Introduction to advanced settings:

  • Sparkt submit conversionThis is: the import process will analyze whether the user’s task is a spark submit task. If so, the spark submit task will be converted to the corresponding dataworks task type, such as ODPs\_ SPARK/EMR\_ SPARK/CDH\_ Spark et al
  • Command line SQL taskConversion: many task types of open source engine are command line running SQL, such as hive – E, beeline – E, impala shell, etc. the migration assistant will make corresponding conversion according to the target type selected by the user. For example, it can be converted to ODPs\_ SQL, EMR\_ HIVE, EMR\_ IMPALA, EMR\_ PRESTO, CDH\_ HIVE, CDH\_ PRESTO, CDH\_ Impala, etc
  • Target computing engine type: this mainly affects the data write configuration of the destination of sqoop synchronization. We will convert the sqoop command to a data integration task by default. The type of computing engine determines which computing engine project is used by the data source at the destination of the data integration task.
  • Shell type conversionThere are many types of shell nodes in dataworks according to different computing engines, such as EMR\_ SHELL,CDH\_ Shell, dataworks, its own shell node, and so on.
  • Unknown task conversionFor tasks that cannot be handled by the migration assistant at present, we use a task type by default. You can select shell or virtual node
  • SQL node conversionFor: there are many types of SQL nodes on dataworks because of the different binding calculation engines. E.g. EMR\_ HIVE,EMR\_ IMPALA、EMR\_ PRESTO,CDH\_ HIVE,CDH\_ IMPALA,CDH\_ PRESTO,ODPS\_ SQL,EMR\_ SPARK\_ SQL,CDH\_ SPARK\_ SQL, etc. you can choose which task type to convert to.

Note: the conversion values of these import mappings change dynamically and are related to the calculation engine bound in the current project space. The conversion relationship is as follows.

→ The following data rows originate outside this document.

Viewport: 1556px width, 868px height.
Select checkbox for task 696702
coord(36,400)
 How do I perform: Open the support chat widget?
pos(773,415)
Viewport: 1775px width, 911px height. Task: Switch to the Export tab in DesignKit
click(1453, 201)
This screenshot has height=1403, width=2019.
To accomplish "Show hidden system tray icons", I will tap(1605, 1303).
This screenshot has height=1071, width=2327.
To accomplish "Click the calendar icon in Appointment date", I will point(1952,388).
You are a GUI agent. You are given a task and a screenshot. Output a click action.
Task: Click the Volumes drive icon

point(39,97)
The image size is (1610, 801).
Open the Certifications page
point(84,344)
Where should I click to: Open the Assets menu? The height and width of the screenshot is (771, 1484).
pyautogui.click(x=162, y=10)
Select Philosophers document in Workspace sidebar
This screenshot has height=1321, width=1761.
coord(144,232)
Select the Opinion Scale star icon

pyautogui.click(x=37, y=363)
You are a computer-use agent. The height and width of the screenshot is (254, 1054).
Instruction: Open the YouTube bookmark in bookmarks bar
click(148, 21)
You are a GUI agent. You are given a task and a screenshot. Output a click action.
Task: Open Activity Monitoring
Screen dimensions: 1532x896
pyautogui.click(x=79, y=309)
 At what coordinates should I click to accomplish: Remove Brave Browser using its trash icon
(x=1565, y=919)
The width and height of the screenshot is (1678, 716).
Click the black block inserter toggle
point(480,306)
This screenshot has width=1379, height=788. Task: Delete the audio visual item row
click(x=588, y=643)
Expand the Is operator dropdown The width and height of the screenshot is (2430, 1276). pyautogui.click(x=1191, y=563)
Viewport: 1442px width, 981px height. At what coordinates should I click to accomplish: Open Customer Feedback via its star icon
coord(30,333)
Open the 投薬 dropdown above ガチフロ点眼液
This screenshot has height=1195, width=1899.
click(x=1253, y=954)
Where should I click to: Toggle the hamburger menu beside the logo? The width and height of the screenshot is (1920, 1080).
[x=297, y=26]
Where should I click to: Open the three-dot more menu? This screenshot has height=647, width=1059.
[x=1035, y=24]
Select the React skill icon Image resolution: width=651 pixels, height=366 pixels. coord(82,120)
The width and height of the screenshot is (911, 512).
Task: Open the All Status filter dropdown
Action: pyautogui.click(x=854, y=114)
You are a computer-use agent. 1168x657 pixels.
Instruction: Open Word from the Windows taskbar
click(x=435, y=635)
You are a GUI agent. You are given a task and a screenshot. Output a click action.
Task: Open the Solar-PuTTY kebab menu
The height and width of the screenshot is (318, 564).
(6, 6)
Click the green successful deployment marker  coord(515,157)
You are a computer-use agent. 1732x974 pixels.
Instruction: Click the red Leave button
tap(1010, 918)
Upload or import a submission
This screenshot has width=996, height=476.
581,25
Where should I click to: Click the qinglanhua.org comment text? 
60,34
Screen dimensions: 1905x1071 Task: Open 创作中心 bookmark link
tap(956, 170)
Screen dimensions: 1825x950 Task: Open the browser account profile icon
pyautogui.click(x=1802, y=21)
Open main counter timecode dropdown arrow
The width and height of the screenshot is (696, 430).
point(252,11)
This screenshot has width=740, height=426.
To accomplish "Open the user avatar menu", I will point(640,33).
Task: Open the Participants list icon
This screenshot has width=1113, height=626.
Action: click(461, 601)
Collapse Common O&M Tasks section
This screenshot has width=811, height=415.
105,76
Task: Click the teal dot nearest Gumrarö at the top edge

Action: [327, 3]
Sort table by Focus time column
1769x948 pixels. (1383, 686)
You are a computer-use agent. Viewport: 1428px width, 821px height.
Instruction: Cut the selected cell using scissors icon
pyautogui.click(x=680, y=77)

Import to dataworks + maxcompute

Set item Optional value
Convert sparkt submit to ODPS_SPARK
<span>Convert command line SQL tasks to</span> ODPS_SQL、ODPS_SPARK_SQL
<span>Target computing engine type</span> ODPS
<span>Shell type converted to</span> DIDE_SHELL
<span>Unknown task converted to</span> DIDE_SHELL、VIRTUAL
<span>Convert SQL node to</span> ODPS_SQL、ODPS_SPARK_SQL

###Import to dataworks + EMR

Set item Optional value
Convert sparkt submit to EMR_SPARK
Convert command line SQL tasks to EMR_HIVE, EMR_IMPALA, EMR_PRESTO, EMR_SPARK_SQL
Target computing engine type EMR
Shell type converted to DIDE_SHELL, EMR_SHELL
Unknown task converted to DIDE_SHELL、VIRTUAL
Convert SQL node to EMR_HIVE, EMR_IMPALA, EMR_PRESTO, EMR_SPARK_SQL

###Import to dataworks + CDH

Set item Optional value
Convert sparkt submit to CDH_SPARK
Convert command line SQL tasks to CDH_HIVE, CDH_IMPALA, CDH_PRESTO, CDH_SPARK_SQL
Target computing engine type CDH
Shell type converted to DIDE_SHELL
Unknown task converted to DIDE_SHELL、VIRTUAL
Convert SQL node to CDH_HIVE, CDH_IMPALA, CDH_PRESTO, CDH_SPARK_SQL

##Execute importDataworks data integrationorMMAhttps://help.aliyun.com/document\_detail/181296.html

> Copyright notice:The content of this article is spontaneously contributed by Alibaba cloud real name registered users, and the copyright belongs to the original author. Alibaba cloud developer community does not own its copyright or bear corresponding legal liabilities. Please refer to Alibaba cloud developer community user service agreement and Alibaba cloud developer community intellectual property protection guidelines for specific rules. If you find any content suspected of plagiarism in the community, fill in the infringement complaint form to report. Once verified, the community will immediately delete the content suspected of infringement.